Previdência: mudança no cálculo do valor do benefício afeta mais a elite do funcionalismo
BRASÍLIA - A reforma da Previdência muda a forma de calcular o valor das aposentadorias — uma medida que vai afetar a todos os trabalhadores, mas principalmente a elite dos servidores públicos, que computa na conta os últimos salários da carreira, um grupo historicamente mais beneficiado. O texto reduz a base de cálculo ao determinar que vale a média de todas as contribuições realizadas pelos segurados ao longo da vida, não apenas os maiores salários de contribuição. As regras valem para servidores federais, estaduais e municipais.
No caso do INSS, o impacto da mudança na sistemática do cálculo da aposentadoria não é tão expressivo, porque os salários de contribuição no setor privado não costumam ter grande variação, segundo técnicos da equipe econômica. Além disso, o benefício do setor privado é limitado ao teto de R$ 5.839. Já para os servidores, o efeito é maior, porque eles ingressam na carreira com salários mais baixos, mas têm rápida progressão.
Um analista do Banco Central, por exemplo, entra na carreira ganhando R$ 16.900 e se aposenta com R$ 24.200, conforme dados de 2017.
Valor ‘per capita’ maior
Segundo cálculos do economista e especialista em Previdência Arnaldo Lima, a mudança na base de cálculo dos funcionários públicos resultará em uma redução no valor do benefício de R$ 337,26. No caso do INSS, a diminuição é de R$ 112,06. Os números foram tabulados com base em rendimentos da Relação Anual de Informações Sociais (Rais).

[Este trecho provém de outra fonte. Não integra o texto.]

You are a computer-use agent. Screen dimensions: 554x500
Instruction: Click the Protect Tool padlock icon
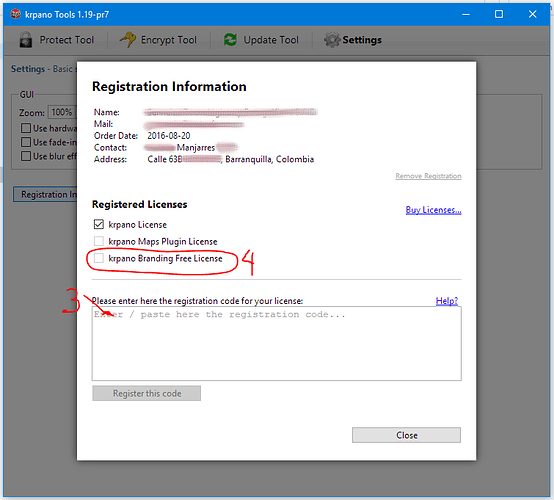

A decisão do governo de endurecer as regras de forma mais enfática para os servidores ocorre porque esse grupo tem hoje muito mais benefícios do que os demais trabalhadores. Isso acaba fazendo com que a categoria se aposente mais cedo, com proventos mais elevados, o que resulta em um déficit per capita maior.
Em, 2018, o déficit do regime próprio de previdência dos servidores públicos da União atingiu R$ 51 bilhões, para pagar 680,2 mil aposentados e pensionistas. No INSS, o rombo ficou em R$ 196 bilhões, para um universo de 30,2 milhões de pessoas. Em valores per capita, porém, o déficit no setor público é de R$53,8 mil, enquanto no setor privado é de R$ 5,3 mil.
A média de idade de aposentadoria no setor privado é de 60,8 anos para homens e mulheres, contra 59 no público.
A forma como os servidores serão afetados vai depender da data de ingresso no serviço público. Atualmente, há varias regras de aposentadoria para os servidores, decorrentes de outras reformas: quem entrou até 1999; até 2003; entre 2004 e 2012; e a partir de 2013.
Quem entrou a partir de 2004 será mais atingido pela mudança na regra de cálculo porque o valor da benefício é definido com base em 70% da média das maiores contribuições. O teto para os proventos da aposentadoria é o dos ministros do Supremo Tribunal Federal, de R$ 39 mil. Com a reforma, passa valer a média de todas as contribuições, e o percentual de cálculo, na largada, cai de 70% para 60%.
Quem entrou até 2003 tem direito à paridade (mesmo reajuste salarial dos ativos) e integralidade (último salário da carreira). Com a reforma, esses dois benefícios só serão mantidos se o servidor atingir idade mínima de 65 anos (homem) e 62 anos (mulher). Caso queira se aposentar antes, receberá valor proporcional.